Foto por Manel López
Una luna brillante emergía en la oscuridad de la noche, bañando de luz plateada la falda de la montaña. En el interior del castillo, ya nadie reía ni bailaba alrededor de la hoguera. En vez de eso, un silencio pesado flotaba en la atmósfera. La incertidumbre, el miedo, habían sabido abrirse hueco en sus corazones y se deslizaban hacia dentro, amenazando paralizarlos. Habis contemplaba el mar desde lo alto de la muralla. Miró hacia abajo y se inclinó, saboreando la sensación de vértigo. ¡Qué fácil sería morir cuando el resto permanecía a salvo y vivo y no cuando el fuego y la sangre inundaran la fortaleza! La luna le atrajo como un imán, borrando sus pensamientos. No podía dejar de mirarla, era casi hipnótica. Se perdió en aquellas formas tan lejanas, posiblemente muertas. ¿Qué suerte habría corrido ese planeta? ¿Por qué estaría desolado? ¿Acaso sería también por el egoísmo, el odio y la ambición de sus habitantes? Quizás la Tierra estuviese cerca de correr una suerte parecida. ¿Podría ser que los hombres se destruyesen, ansiosos de poder y riquezas, hasta que no quedase gente a quien gobernar ni riquezas que poseer?

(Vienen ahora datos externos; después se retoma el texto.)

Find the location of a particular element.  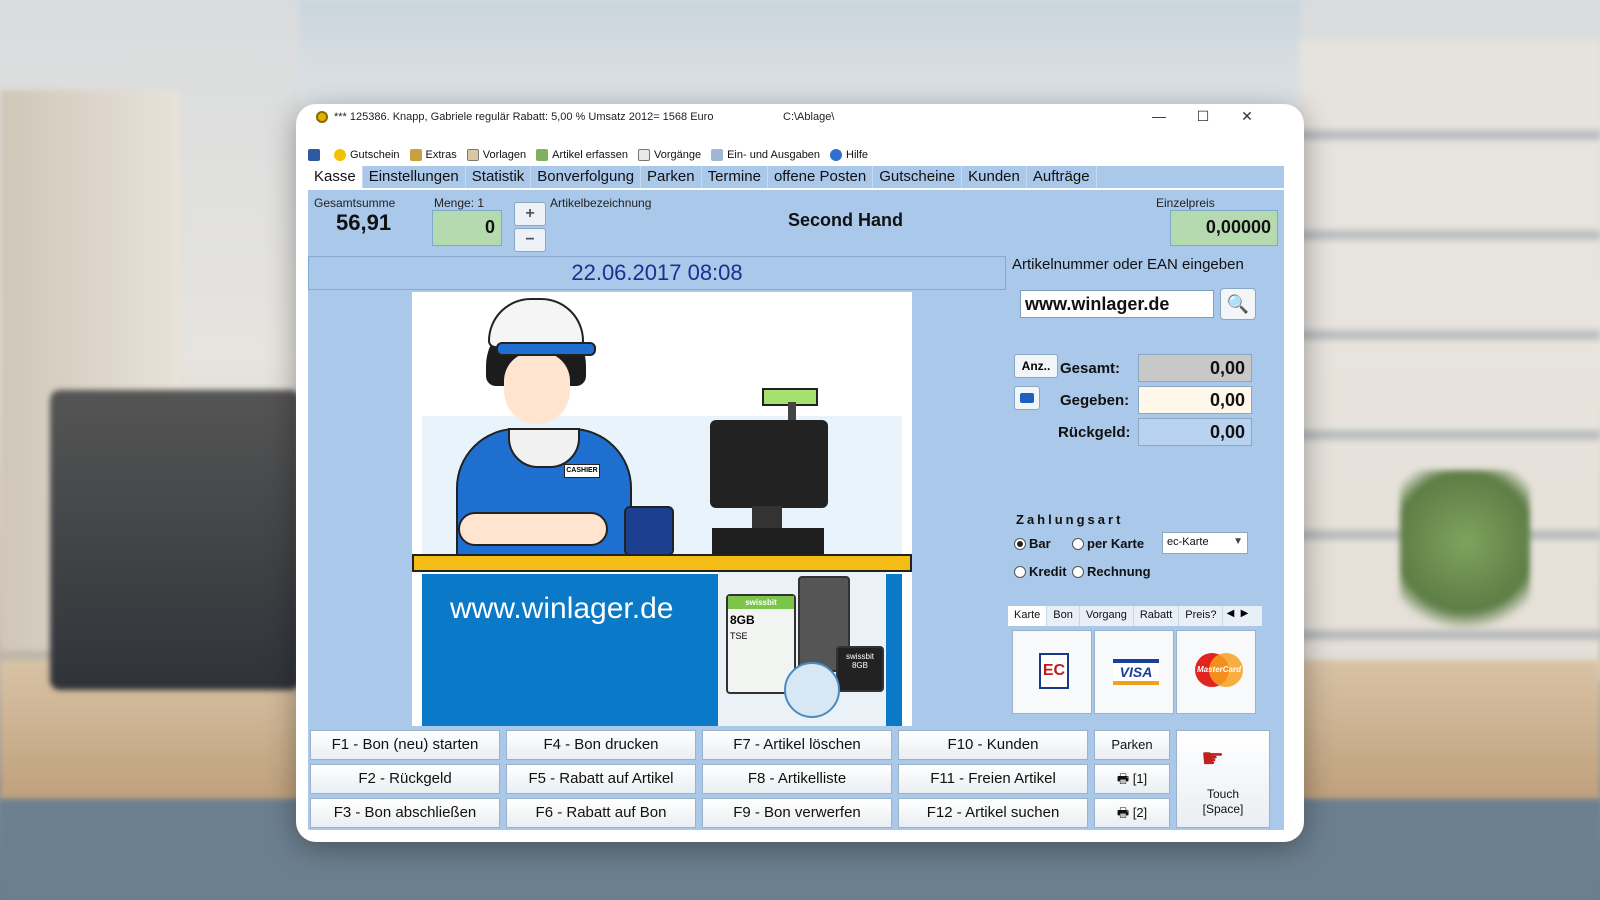

cash-drawer is located at coordinates (768, 541). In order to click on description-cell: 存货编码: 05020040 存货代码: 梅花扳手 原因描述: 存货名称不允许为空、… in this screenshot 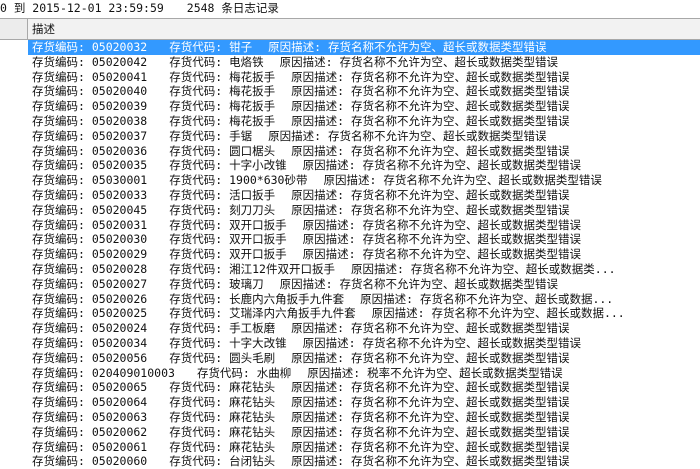, I will do `click(364, 92)`.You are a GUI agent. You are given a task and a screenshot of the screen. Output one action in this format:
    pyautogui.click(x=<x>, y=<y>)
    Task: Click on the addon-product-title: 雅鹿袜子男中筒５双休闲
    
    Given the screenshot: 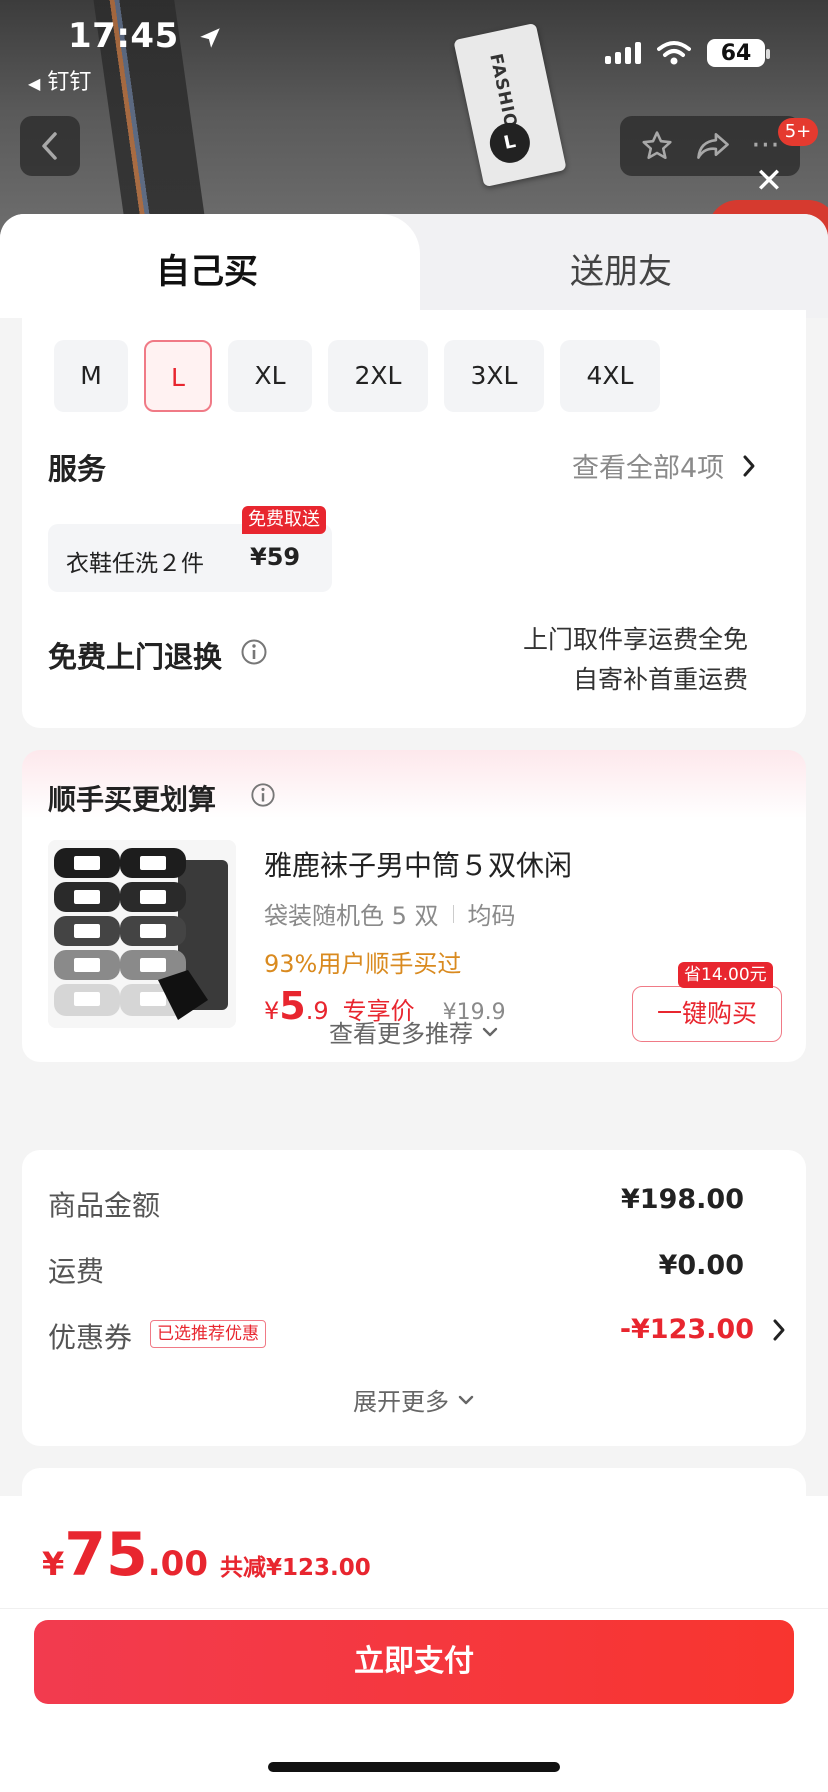 What is the action you would take?
    pyautogui.click(x=418, y=864)
    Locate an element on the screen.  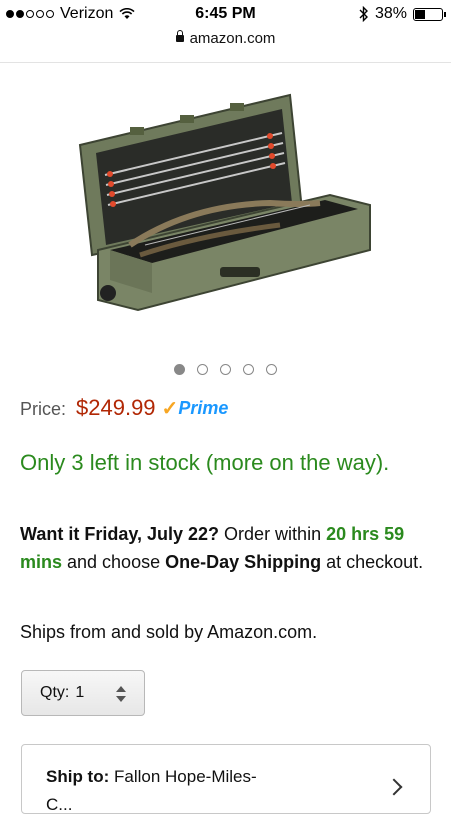
prime-check-icon: ✓ is located at coordinates (170, 409).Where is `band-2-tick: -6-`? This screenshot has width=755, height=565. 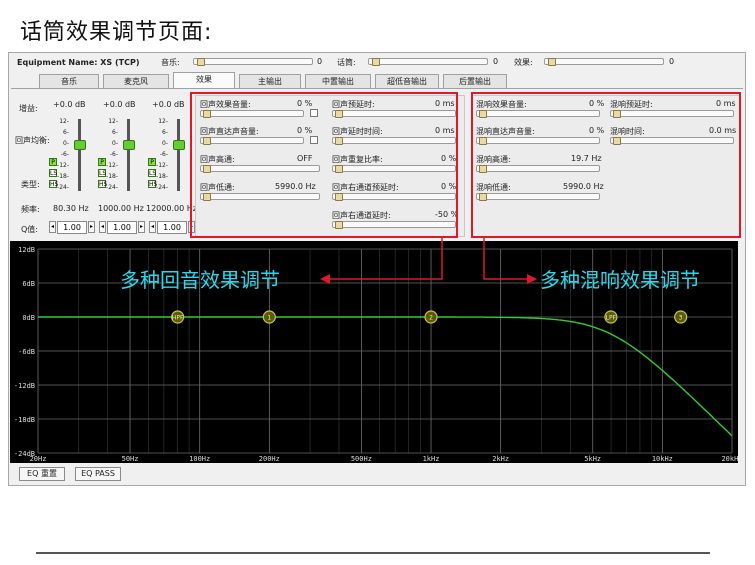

Volvió de sus lejanos pensamientos y se descubrió contemplando el campamento enemigo, dispuesto no muy lejos de allí. No podían seguir ahí encerrados, esperando a la muerte. Tenían que actuar. Y si nadie lo hacía sería él.
En el momento en el que se descolgó de la muralla en dirección al campamento enemigo, Habis sabía que el destino de su pueblo cargaba sobre su espalda.